# Excerpted passage
-- Start --

# Individual flavoring steep time



## ElectricSheep (12/11/15)

Hello

I have a question on the steep time of TFA Papaya, I mixed a batch with 5% of it in a 60/40, 0mg blend and it's been steeping for 2 days now and it tastes very overpowering (not in terms of the "spicy-ness" ,just the flavor overall) do some flavorings require longer steeping times than others. By my understanding fruits require minimal steeping time (like 1-2 days if that) will the papaya flavor mellow out over a longer steep?

And while we are at it why not make this thread somewhere where you guys and girls can note your steep time observations with certain flavors and additives 

Thanks 


Sent from my iPhone using Tapatalk

Reactions: Like 1


----------



## zadiac (13/11/15)

That is something you have to work out over time. Some flavors need less steep time than others. I've never tried that flavor, so can't say.
Usually any flavor will mellow out over time. Some over a few days, others over a few weeks. Trial and error I'm afraid.


----------



## Silver (15/11/15)

ElectricSheep said:


> Hello
> 
> I have a question on the steep time of TFA Papaya, I mixed a batch with 5% of it in a 60/40, 0mg blend and it's been steeping for 2 days now and it tastes very overpowering (not in terms of the "spicy-ness" ,just the flavor overall) do some flavorings require longer steeping times than others. By my understanding fruits require minimal steeping time (like 1-2 days if that) will the papaya flavor mellow out over a longer steep?
> 
> ...



Good question @ElectricSheep - thanks for asking
Lets see if some of the experienced DIY folk can give some guidelines in this thread
I am also interested to hear


----------



## Eequinox (15/11/15)

Silver said:


> Good question @ElectricSheep - thanks for asking
> Lets see if some of the experienced DIY folk can give some guidelines in this thread
> I am also interested to hear


this is where i miss melinda she is a genius at this


----------



## Viper_SA (15/11/15)

I have found most fruit flavors from TFA to be shake-and-vapeable, but a steep time is beneficial. Try shaking it up real good, take the cap off and leave it to breathe overnight. Repeat if nescesary. 5% do esn't sound too high, I usually mix TFA single flavors at 6-8%. What is your PG/VG ratio?

-- End --

# What you need to do
a - In the thread on flavoring steep time, at what percentage does Viper_SA usually mix TFA single flavors?
b - Translate this sentence from the steep time thread into Spanish: "Usually any flavor will mellow out over time."
c - Pick up the forum thread on flavoring steep time right after its last sentence and keep writing in the same style.

# Material provided
-- Start --

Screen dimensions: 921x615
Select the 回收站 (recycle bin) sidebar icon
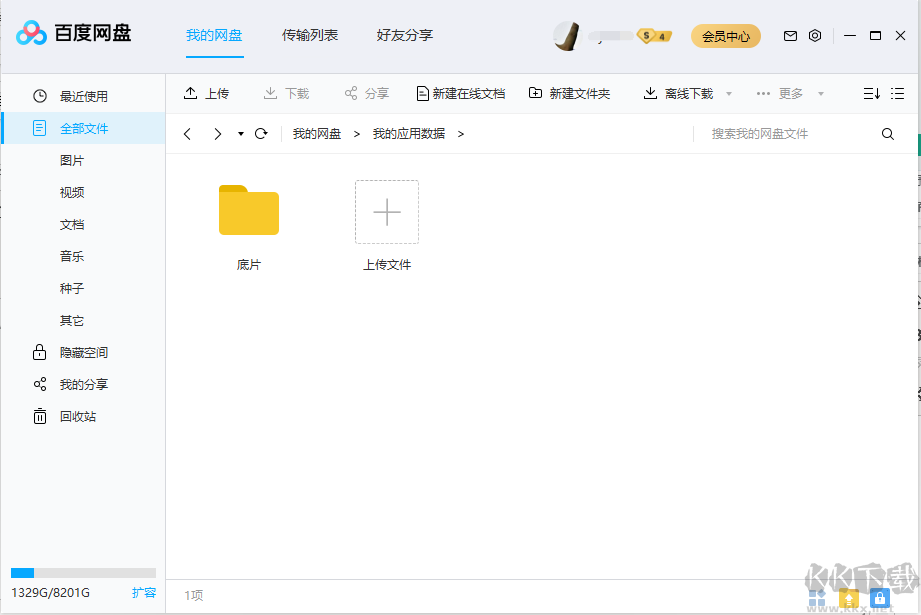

-- End --

# Replies
a - 6-8%

b - Por lo general, cualquier sabor se suaviza con el tiempo.

c -
Reactions: Like 1


----------



## stevie g (15/11/15)

@electric sheep buy a hand held milk frother it will blend the flavours up really quickly especially combined with a warm bath.


----------



## ElectricSheep (17/11/15)

5% is still overpowering for the papaya (completely masks any other flavor) my VG/PG ratio is 60/40 respectively... One papaya mix has been steeping for 8 days and has really softened up, so has a strawberry ripe mix I made.. It seems even though the fruits are"shake and vapeable" they should be steeped regardless as it will soften out the flavors .. Sound right or am I just getting ratios wrong 


Sent from my iPhone using Tapatalk


----------



## stevie g (17/11/15)

Sounds right.


----------



## Lingogrey (17/11/15)

@ElectricSheep - From my limited experience, I agree that certain fruit flavours need to be steeped and aired / degased (or at least will benefit from it, as @Viper_SA has said). Interestingly, I find that the two flavours you have mentioned will either mellow or intensify considerably after steeping, depending on what it is paired with (and the percentages used). For instance, I found 6 % strawberry ripe completely unvapable mixed with (primarily) Bavarian cream before steeping for two weeks (very sharp, which seemed to bring out the worst in the Bav cream - after which it transformed into a decent smooth and mellow strawberries and cream (of course, one has to take into account that creams generally need to be well steeped in any case. However, I have not noticed this effect to nearly the same extent when pairing other fruits and Bav cream). When mixing strawberry ripe (at 5 / 6 %) with cheesecake (graham crust) - 4 %, yellow cake 1.5 % and kiwi double 2.5% , I have found that at first it is almost not detectable. However, after about 4 / 5 days it has intensified and overpowers the mix.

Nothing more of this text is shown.